Even after the recent uproar over new tax measures, the Kenya Kwanza government is clearly not done with Kenyans.
The National Treasury has unveiled its Medium-Term Revenue Strategy in which it proposes a host of new taxes it plans to implement between now and 2027.
They include a hike in VAT to 18 per cent from the current 16 per cent, a carbon tax on petrol and diesel vehicles, slapping motor vehicle owners with an annual wealth tax and introduction of VAT on insurance services.
Learners who love extra-curricular activities will also be required to pay more as the government considers introduction of VAT on education services like swimming. For a government that promise to grow the contribution of creative and sports sectors to the economy, this would be the wrong way to go about it.
Treasury is also targeting agriculture with a five per cent withholding tax on produce delivered to cooperative societies. While the sector may be undertaxed, it is also a sector that has been grossly neglected by the government, with farmers having to do without extension services while grappling with poor quality inputs, loss of their crops whenever adverse weather hits them and post-harvest losses due to lack of infrastructure and government support.

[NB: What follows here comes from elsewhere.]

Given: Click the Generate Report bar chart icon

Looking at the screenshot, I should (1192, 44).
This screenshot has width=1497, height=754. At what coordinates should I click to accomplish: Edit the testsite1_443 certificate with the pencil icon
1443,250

It is noteworthy that Kenyans are yet to come to terms with the new taxes being implemented following the enactment of Finance Act 2023. The Act that came into effect in July increased VAT on fuel and saw the pump prices shoot to their highest levels ever. Other than transport, where fares and cost of moving goods went up immediately, other industries are adjusting their product prices to factor in the higher transport costs as well as production costs for firms that rely on diesel for production.

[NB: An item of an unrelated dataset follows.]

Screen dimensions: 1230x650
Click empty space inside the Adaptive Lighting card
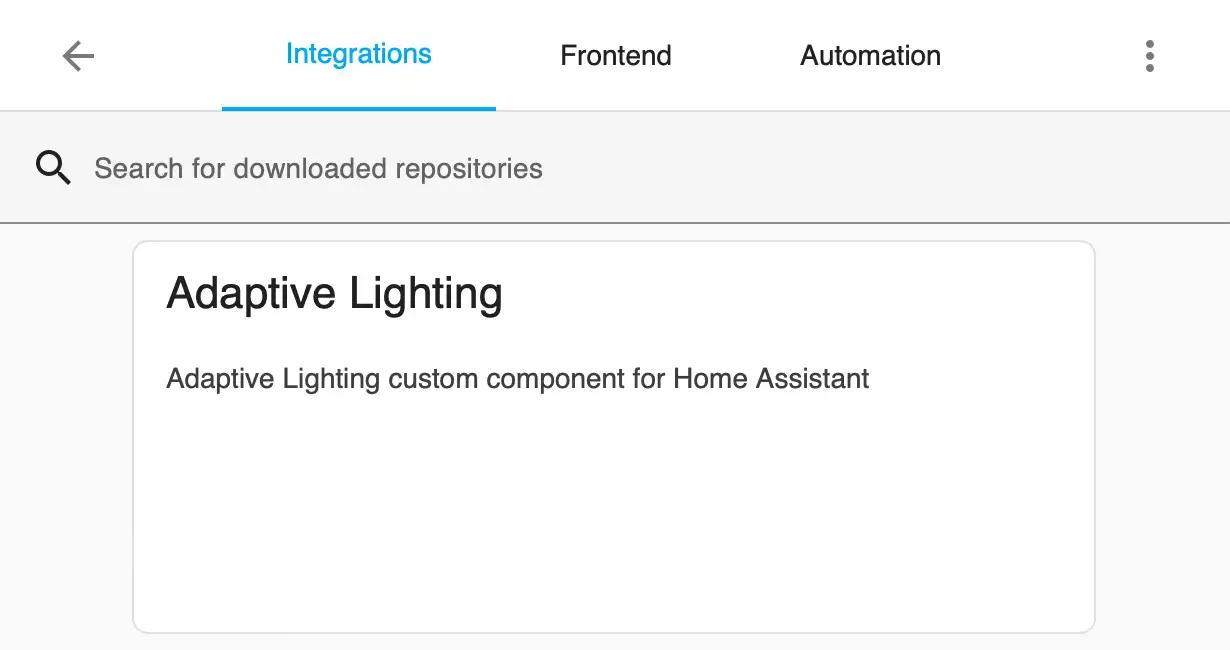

Higher PAYE taxes and the housing levy have reduced the amounts employees take home and affected their spending power.
To make matters worse, Kenyans are yet to recover from multiple shocks including the three-year drought, Covid-19 pandemic, high cost of credit and disruptions that are beyond Kenya's control such as Russia's war in Ukraine.
While it is not in doubt that the government needs to grow tax collections, the impact of recent tax measures and the new proposals are likely to make matters worse for Kenyans, the same people the higher tax revenues are supposed to serve.

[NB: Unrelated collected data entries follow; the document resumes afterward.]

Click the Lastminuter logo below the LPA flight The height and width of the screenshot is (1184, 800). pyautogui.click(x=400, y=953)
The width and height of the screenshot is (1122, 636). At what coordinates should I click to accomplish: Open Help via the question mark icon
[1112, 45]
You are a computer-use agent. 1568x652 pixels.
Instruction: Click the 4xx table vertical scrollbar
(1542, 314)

As it mulls the new taxes, the government would do well to remember the words of former UK Prime Minister Winston Churchill: "for a nation to try to tax itself into prosperity is like a man standing in a bucket and trying to lift himself up by the handle". Overtaxing the populace will not take our country forward. It might have the opposite effect.
What the government should perhaps do is to minimise tax evasion which Treasury has blamed for its failure to consistently grow tax revenues in line with its aspirations. Bringing into the tax net what Treasury terms as the hard to tax sectors such as the informal and digital ones, can also do the trick. But not inflicting more pain on those already in the net.